[TASK DESCRIPTION]:
For the entries that appear below, write out the exact text and omit the pictures.
--- MATERIAL PROVIDED Enclosed Below ---
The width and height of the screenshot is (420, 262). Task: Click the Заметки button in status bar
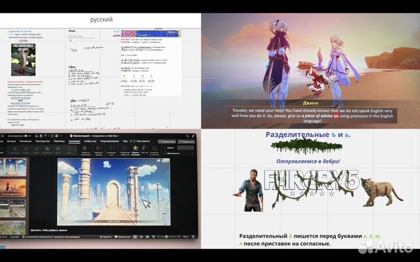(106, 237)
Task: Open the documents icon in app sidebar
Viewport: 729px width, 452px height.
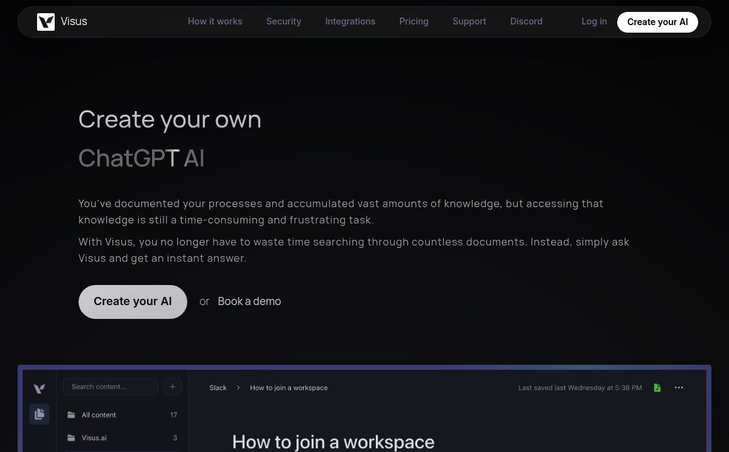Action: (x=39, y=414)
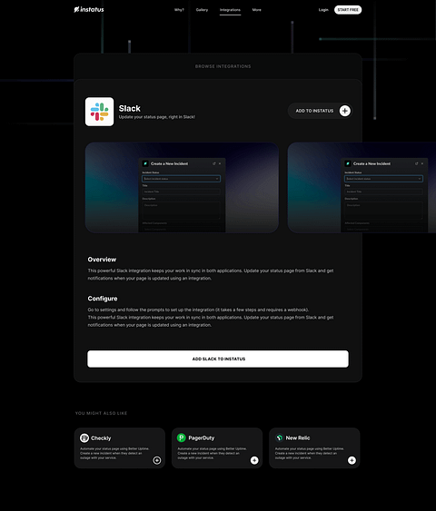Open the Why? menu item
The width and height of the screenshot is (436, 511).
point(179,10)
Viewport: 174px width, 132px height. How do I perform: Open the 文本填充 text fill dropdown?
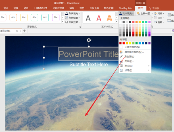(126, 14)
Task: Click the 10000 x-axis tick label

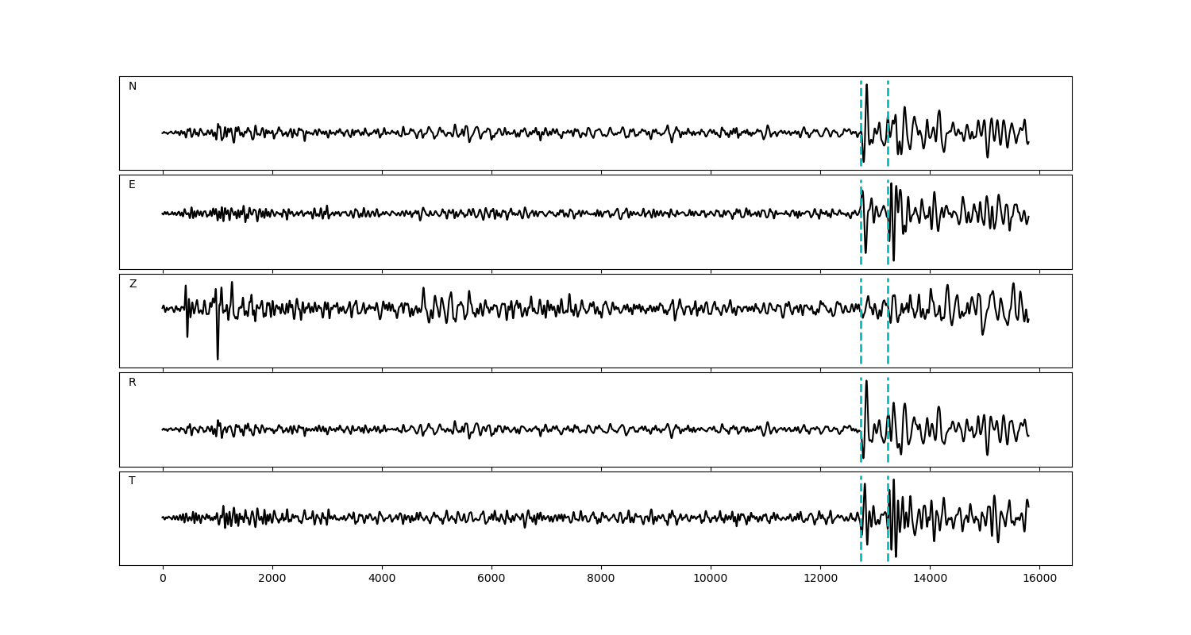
--- End of Enclosed MATERIAL PROVIDED ---
[TASK RESPONSE]:
The width and height of the screenshot is (420, 262). Task: Click the Заметки button in status bar
(106, 237)
Task: Open the documents icon in app sidebar
Viewport: 729px width, 452px height.
Action: (x=39, y=414)
Open the Why? menu item
The width and height of the screenshot is (436, 511).
point(179,10)
Viewport: 174px width, 132px height. How do I perform: Open the 文本填充 text fill dropdown?
(126, 14)
Task: Click the 10000 x-axis tick label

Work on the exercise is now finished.